AMEERALIFE.COM, JAKARTA – Sebuah studi baru menemukan bahwa anak dengan kondisi fussy eating memiliki kelainan pada struktur otak. Fussy eating diartikan sebagai penolakan anak terhadap makanan baru maupun makanan yang telah ia kenal, atau anak tidak ingin mengonsumsi makanan dengan jenis, rasa, dan tekstur tertentu.
Kondisi ini sering kali membuat anak tidak dapat mencukupi kebutuhan gizinya. Penelitian yang dipimpin oleh University of Aberdeen ini merupakan studi pertama yang menggunakan neuroimaging untuk mempelajari otak anak-anak yang memiliki gangguan menghindari atau membatasi asupan makanan (Arfid). Mereka mengatakan, anak-anak yang menderita gangguan fussy eater memiliki perbedaan struktur otak.
Arfid, yang secara resmi diklasifikasikan sebagai gangguan pada 2013, dapat berdampak besar pada kesejahteraan fisik dan psikologis, termasuk kecemasan saat makan dan rendahnya variasi makanan. Untuk studi ini, para peneliti menganalisis pemindaian otak dari 1.977 anak berusia 10 tahun di Belanda, 121 (6 persen) di antaranya memiliki gejala Arfid. Mereka menemukan, anak yang memiliki gejala Arfid menunjukkan ketebalan kortikal yang jauh lebih besar di beberapa area tertentu dibandingkan dengan anak yang tidak menunjukkan gejala.
Kortikal otak merujuk pada lapisan luar otak yang disebut korteks seberal. Area ini berperan penting dalam memori, berpikir, penalaran, emosi, pemecahan masalah, hingga kesadaran seseorang.
“Banyak orang mungkin pernah mengalami fase tertentu di mana dia pilih-pilih makanan. Namun perlu digaris bahwa individu dengan Arfid mengalami konsekuensi kesehatan dan psikologis yang parah akibat gangguan makan mereka,” kata salah satu peneliti, dr Michelle Sader, dilansir dari Independent pada Jumat (3/1/2025).

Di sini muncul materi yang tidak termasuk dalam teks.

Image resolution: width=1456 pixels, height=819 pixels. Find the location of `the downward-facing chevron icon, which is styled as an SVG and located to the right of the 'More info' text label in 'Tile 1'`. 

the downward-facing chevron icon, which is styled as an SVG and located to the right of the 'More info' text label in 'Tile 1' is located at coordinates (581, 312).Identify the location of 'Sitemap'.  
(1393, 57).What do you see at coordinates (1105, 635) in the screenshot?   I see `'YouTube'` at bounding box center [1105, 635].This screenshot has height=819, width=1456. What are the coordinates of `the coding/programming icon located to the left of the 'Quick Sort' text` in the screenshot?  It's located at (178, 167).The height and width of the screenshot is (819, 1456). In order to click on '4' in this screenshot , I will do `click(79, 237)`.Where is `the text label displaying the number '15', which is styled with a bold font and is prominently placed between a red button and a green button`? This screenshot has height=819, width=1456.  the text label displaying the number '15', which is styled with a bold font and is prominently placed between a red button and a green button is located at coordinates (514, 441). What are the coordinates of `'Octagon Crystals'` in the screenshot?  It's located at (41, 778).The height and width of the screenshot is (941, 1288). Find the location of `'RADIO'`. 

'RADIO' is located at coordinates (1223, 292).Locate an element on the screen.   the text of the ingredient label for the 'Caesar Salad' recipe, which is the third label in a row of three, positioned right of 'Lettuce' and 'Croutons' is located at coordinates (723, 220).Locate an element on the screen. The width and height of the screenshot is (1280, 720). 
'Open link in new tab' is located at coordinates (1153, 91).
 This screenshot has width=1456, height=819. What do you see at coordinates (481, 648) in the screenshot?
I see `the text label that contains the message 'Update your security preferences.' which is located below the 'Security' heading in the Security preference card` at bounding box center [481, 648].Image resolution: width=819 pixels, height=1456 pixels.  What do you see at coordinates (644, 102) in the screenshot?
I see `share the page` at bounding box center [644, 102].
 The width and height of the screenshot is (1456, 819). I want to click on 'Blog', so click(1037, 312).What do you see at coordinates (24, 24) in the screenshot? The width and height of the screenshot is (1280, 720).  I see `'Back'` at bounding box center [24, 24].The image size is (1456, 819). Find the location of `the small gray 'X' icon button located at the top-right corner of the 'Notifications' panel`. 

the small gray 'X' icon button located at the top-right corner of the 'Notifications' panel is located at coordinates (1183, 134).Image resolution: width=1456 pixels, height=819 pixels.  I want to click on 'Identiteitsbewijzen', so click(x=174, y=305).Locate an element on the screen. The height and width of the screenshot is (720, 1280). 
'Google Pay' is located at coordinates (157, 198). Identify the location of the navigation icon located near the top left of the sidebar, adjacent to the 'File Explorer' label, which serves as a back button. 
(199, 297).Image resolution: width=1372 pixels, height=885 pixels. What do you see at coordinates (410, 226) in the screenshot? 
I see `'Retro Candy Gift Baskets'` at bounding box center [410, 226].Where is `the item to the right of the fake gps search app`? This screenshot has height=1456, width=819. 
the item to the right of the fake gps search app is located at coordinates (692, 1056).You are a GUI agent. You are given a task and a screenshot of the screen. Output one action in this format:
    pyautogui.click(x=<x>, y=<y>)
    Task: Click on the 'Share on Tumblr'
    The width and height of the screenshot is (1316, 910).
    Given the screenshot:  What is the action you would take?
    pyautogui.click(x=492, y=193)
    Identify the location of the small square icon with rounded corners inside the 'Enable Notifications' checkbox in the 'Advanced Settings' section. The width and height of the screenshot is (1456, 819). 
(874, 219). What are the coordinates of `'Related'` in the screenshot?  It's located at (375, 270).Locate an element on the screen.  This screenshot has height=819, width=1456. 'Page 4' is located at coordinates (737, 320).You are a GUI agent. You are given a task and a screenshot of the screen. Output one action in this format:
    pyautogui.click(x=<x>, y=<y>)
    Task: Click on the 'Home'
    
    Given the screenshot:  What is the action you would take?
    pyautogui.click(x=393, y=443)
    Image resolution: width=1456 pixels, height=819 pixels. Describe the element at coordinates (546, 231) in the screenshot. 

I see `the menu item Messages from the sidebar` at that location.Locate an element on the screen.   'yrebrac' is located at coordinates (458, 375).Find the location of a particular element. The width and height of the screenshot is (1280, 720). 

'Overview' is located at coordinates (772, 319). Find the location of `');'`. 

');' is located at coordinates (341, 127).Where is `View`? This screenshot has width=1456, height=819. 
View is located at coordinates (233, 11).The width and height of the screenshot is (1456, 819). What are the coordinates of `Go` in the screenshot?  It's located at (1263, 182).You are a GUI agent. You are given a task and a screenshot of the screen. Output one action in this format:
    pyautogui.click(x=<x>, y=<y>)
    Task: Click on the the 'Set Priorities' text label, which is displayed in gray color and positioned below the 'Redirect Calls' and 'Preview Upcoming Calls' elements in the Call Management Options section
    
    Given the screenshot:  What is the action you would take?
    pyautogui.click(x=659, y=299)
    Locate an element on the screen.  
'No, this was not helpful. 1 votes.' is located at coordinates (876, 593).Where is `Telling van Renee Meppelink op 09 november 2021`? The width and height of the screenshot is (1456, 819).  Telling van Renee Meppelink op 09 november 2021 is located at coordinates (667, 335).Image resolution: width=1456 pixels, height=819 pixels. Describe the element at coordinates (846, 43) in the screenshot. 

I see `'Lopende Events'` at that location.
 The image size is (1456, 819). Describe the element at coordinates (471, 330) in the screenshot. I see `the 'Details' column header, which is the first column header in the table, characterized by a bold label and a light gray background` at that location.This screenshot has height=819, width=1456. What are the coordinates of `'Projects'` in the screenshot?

Terdapat tiga faktor utama yang mendorong pembatasan makanan yang terkait dengan Arfid yakni kepekaan sensorik terhadap makanan, kurangnya minat terhadap makanan, dan rasa takut akan konsekuensi negatif yang terkait dengan makan, seperti tersedak atau muntah. “Beberapa gejala yang terkait dengan Arfid mungkin termasuk seseorang yang berjuang untuk mengidentifikasi kapan mereka lapar, konsumsi makanan yang sama secara konsisten, memiliki keragaman makanan yang rendah, kecemasan selama waktu makan, atau membutuhkan suplemen untuk memenuhi kebutuhan nutrisi,” ujar Sader.
Arfid atau fussy eater kerap dianggap sebagai fase biasa oleh masyarakat umum, padahal dampaknya bisa menanggung kesehatan fisik dan mental individu. Menurut Sader, gangguan ini bisa memengaruhi kualitas hidup dan perkembangan fisik anak, bahkan dapat menghambat pubertas karena tidak terpenuhi kebutuhan gizinya.
Karenanya ia berharap, studi yang diberi judul Far From Fussy Eaters dapat akan membantu para peneliti dan dokter untuk lebih memahami kondisi ini. Ia juga berharap penelitiannya dapat menginformasikan pendekatan komprehensif untuk pengobatan, manajemen, dan dukungan untuk Arfid. Temuan ini dipublikasikan dalam Journal of Child Psychology and Psychiatry.